═══ RECORDS SHOWN

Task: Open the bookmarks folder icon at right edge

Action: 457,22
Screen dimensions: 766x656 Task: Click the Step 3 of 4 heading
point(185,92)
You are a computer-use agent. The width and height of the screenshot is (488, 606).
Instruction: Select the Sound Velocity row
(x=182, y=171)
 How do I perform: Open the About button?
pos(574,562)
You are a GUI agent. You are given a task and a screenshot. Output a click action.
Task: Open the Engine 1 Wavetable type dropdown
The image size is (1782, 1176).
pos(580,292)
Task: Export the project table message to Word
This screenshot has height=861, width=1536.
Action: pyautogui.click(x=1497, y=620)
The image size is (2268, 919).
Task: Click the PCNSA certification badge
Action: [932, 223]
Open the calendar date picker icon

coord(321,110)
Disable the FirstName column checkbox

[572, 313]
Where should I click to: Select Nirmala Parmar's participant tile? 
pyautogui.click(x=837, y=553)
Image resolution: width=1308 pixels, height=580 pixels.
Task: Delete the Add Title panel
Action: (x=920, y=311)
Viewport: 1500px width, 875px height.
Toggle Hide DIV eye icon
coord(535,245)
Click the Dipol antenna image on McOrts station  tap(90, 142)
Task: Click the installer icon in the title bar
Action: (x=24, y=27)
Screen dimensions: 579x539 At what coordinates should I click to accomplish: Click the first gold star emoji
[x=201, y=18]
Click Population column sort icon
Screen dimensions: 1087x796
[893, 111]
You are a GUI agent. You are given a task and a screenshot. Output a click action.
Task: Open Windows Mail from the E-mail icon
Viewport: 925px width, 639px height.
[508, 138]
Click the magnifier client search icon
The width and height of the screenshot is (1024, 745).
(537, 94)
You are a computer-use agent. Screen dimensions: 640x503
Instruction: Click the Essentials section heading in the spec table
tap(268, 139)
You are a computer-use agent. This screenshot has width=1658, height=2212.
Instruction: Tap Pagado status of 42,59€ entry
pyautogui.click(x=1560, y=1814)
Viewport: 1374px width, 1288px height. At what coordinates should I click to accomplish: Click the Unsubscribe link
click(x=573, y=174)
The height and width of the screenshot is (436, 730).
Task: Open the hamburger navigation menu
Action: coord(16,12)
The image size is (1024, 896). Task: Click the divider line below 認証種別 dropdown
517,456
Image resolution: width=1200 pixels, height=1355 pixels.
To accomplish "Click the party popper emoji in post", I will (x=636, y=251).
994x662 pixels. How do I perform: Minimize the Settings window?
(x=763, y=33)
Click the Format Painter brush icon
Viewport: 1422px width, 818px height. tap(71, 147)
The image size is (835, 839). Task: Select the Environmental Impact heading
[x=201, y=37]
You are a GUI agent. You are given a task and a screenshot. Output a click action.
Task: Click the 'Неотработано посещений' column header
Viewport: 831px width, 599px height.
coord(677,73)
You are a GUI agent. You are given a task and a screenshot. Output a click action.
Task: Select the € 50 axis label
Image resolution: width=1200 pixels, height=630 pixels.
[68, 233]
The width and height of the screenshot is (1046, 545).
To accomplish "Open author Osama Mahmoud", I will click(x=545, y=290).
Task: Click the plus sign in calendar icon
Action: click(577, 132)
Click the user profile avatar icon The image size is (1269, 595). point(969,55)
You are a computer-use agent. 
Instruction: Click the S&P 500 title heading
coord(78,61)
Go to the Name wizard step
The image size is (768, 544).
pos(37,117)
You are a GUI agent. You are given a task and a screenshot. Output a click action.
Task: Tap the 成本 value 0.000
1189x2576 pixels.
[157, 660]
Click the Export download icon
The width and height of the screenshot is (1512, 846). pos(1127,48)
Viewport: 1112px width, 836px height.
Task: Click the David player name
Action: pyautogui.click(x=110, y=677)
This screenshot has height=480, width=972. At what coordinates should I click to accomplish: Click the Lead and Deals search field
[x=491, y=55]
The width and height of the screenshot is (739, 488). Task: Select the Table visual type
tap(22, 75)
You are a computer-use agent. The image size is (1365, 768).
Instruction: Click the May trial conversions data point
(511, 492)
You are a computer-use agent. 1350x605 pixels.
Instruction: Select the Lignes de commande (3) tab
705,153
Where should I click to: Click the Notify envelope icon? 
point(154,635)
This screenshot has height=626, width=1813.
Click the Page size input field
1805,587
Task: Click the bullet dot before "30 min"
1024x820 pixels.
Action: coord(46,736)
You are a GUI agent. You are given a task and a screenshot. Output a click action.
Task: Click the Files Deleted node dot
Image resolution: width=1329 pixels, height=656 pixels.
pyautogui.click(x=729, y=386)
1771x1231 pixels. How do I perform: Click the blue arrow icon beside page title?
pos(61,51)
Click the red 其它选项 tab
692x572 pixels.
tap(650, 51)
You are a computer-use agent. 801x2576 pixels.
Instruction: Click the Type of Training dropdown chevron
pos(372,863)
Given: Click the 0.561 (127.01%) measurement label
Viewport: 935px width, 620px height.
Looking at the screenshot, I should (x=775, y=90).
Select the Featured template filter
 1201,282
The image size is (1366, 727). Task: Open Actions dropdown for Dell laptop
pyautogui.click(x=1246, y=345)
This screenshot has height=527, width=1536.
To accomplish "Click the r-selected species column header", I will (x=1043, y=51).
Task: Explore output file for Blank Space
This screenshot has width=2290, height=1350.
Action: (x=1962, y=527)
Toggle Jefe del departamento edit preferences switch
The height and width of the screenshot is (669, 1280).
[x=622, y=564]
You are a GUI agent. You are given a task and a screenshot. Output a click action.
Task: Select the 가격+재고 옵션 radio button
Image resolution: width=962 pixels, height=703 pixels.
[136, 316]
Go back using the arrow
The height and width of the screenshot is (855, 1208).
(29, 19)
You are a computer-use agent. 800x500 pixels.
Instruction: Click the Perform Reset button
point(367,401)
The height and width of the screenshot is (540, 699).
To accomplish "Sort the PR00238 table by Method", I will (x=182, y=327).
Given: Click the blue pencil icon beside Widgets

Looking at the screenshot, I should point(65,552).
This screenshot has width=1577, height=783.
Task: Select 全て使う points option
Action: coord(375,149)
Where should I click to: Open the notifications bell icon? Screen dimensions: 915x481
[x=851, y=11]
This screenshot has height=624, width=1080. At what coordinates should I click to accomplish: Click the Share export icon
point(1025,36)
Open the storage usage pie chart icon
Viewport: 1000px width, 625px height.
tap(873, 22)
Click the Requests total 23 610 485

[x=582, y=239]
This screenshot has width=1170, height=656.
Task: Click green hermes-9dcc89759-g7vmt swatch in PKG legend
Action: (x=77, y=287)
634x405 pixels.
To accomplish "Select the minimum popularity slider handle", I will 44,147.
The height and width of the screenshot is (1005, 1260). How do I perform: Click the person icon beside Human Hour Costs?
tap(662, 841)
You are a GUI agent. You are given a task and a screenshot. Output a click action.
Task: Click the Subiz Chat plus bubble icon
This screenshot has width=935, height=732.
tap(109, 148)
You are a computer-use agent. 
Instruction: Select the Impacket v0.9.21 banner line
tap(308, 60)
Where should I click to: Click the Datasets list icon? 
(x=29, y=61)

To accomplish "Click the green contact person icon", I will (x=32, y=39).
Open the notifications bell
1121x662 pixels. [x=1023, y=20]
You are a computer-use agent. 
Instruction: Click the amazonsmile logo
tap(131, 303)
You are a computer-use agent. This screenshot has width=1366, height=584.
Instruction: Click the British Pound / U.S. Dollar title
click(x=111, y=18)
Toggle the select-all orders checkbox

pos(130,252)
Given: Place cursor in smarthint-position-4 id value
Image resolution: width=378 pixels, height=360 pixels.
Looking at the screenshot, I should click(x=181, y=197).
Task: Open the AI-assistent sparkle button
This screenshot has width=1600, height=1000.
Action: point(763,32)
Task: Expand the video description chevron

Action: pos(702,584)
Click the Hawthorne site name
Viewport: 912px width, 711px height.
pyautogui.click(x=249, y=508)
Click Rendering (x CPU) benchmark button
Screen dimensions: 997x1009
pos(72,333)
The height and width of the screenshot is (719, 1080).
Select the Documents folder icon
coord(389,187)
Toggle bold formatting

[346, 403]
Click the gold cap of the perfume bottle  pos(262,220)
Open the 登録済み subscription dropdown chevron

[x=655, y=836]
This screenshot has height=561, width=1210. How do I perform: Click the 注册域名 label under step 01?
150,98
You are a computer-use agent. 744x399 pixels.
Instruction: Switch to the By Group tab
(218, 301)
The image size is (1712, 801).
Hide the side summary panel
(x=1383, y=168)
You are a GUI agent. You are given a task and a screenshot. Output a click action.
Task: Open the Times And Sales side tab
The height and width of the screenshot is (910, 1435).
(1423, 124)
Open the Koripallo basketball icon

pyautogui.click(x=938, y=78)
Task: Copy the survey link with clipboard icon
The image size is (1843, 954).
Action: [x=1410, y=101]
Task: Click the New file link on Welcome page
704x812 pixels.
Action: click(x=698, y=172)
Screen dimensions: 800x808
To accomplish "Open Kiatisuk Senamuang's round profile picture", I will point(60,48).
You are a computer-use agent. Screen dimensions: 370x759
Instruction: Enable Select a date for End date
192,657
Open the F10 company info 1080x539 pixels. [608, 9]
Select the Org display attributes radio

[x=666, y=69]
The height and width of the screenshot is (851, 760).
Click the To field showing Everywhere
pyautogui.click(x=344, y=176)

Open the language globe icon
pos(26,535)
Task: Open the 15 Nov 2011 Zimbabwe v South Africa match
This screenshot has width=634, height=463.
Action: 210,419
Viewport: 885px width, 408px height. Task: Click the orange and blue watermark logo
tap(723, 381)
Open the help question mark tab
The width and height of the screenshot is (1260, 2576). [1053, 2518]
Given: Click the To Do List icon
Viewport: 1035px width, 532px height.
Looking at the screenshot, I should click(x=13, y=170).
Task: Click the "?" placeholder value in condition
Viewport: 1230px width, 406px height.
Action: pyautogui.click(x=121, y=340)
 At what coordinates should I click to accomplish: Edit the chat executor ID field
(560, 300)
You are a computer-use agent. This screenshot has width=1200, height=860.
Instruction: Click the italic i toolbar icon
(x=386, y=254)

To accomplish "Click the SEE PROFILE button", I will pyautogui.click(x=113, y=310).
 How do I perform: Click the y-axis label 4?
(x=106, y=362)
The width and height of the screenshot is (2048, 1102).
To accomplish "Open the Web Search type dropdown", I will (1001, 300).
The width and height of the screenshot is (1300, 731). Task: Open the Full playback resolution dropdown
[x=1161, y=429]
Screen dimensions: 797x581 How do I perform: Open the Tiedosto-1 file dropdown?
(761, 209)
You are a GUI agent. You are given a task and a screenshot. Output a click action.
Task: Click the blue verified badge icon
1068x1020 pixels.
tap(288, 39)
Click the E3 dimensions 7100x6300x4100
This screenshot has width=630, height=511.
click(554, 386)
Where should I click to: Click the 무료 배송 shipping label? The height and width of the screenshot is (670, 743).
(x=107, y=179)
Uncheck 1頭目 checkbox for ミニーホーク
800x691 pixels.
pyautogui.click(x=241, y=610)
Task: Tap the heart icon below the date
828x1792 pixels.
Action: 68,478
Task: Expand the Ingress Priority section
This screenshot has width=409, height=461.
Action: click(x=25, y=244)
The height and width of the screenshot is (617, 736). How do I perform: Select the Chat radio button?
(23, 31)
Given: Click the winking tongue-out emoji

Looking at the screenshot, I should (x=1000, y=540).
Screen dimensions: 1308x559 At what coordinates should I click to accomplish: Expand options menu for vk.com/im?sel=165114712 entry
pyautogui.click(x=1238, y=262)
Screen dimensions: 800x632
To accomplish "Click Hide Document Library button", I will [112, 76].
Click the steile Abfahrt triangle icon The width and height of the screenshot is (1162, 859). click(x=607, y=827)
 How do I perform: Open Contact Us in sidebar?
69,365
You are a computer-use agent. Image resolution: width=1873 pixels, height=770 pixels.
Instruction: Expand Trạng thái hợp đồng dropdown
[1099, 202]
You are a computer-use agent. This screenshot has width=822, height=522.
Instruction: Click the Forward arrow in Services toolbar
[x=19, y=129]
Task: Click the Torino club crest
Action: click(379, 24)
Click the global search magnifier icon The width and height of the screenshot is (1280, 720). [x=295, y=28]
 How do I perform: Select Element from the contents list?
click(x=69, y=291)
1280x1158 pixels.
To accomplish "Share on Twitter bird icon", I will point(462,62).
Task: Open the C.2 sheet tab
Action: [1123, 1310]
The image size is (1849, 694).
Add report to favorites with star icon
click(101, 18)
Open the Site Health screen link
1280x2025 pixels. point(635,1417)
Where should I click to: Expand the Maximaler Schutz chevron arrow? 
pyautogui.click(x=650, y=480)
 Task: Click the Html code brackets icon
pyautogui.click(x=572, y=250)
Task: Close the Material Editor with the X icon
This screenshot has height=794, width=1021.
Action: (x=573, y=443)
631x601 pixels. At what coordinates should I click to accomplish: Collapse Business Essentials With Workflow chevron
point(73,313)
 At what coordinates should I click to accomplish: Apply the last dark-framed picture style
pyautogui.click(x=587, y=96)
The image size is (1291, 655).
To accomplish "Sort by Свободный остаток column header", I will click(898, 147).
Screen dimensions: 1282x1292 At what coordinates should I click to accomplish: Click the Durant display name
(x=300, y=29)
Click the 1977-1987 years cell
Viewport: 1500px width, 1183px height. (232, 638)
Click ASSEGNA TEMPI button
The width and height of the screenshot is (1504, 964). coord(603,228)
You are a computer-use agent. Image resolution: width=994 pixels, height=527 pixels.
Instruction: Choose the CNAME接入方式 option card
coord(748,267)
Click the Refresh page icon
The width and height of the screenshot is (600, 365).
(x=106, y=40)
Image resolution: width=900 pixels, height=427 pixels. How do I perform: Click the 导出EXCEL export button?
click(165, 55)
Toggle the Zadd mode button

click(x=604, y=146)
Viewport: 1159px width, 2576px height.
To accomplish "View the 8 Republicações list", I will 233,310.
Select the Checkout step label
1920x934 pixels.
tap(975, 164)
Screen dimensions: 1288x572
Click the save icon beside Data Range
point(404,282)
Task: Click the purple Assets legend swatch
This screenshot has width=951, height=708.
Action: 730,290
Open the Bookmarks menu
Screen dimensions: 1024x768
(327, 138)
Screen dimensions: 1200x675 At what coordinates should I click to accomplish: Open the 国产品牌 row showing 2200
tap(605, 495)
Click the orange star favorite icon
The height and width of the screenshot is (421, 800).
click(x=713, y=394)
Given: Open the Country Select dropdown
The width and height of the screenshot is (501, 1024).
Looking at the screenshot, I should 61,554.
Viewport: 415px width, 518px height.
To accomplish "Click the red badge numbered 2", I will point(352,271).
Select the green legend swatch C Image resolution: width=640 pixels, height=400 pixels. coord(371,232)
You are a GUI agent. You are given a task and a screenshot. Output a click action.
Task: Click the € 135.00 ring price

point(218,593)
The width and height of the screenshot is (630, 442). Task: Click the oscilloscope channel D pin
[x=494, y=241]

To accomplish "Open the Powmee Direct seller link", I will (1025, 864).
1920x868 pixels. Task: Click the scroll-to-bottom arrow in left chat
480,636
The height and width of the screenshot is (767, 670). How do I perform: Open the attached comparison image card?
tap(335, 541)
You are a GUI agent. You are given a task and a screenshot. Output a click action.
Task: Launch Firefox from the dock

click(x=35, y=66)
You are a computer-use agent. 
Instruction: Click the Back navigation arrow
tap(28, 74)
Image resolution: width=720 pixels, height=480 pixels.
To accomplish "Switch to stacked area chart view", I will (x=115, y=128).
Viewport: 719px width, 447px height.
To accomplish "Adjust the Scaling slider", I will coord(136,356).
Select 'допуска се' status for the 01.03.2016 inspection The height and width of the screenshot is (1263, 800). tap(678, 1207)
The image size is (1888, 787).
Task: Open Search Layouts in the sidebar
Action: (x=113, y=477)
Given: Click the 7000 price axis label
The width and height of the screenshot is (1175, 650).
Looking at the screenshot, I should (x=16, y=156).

══════

(ABOUT THIS EXERCISE): Going down the listing above, begin printing at the line with "Click the red 其它选项 tab" and finish with the line with "Task: Select the 가격+재고 옵션 radio button", exactly as they appear.

(RESULT FOR THIS TASK):
Click the red 其它选项 tab
692x572 pixels.
tap(650, 51)
You are a computer-use agent. 801x2576 pixels.
Instruction: Click the Type of Training dropdown chevron
pos(372,863)
Given: Click the 0.561 (127.01%) measurement label
Viewport: 935px width, 620px height.
Looking at the screenshot, I should (x=775, y=90).
Select the Featured template filter
 1201,282
The image size is (1366, 727). Task: Open Actions dropdown for Dell laptop
pyautogui.click(x=1246, y=345)
This screenshot has height=527, width=1536.
To accomplish "Click the r-selected species column header", I will (x=1043, y=51).
Task: Explore output file for Blank Space
This screenshot has width=2290, height=1350.
Action: (x=1962, y=527)
Toggle Jefe del departamento edit preferences switch
The height and width of the screenshot is (669, 1280).
[x=622, y=564]
You are a GUI agent. You are given a task and a screenshot. Output a click action.
Task: Select the 가격+재고 옵션 radio button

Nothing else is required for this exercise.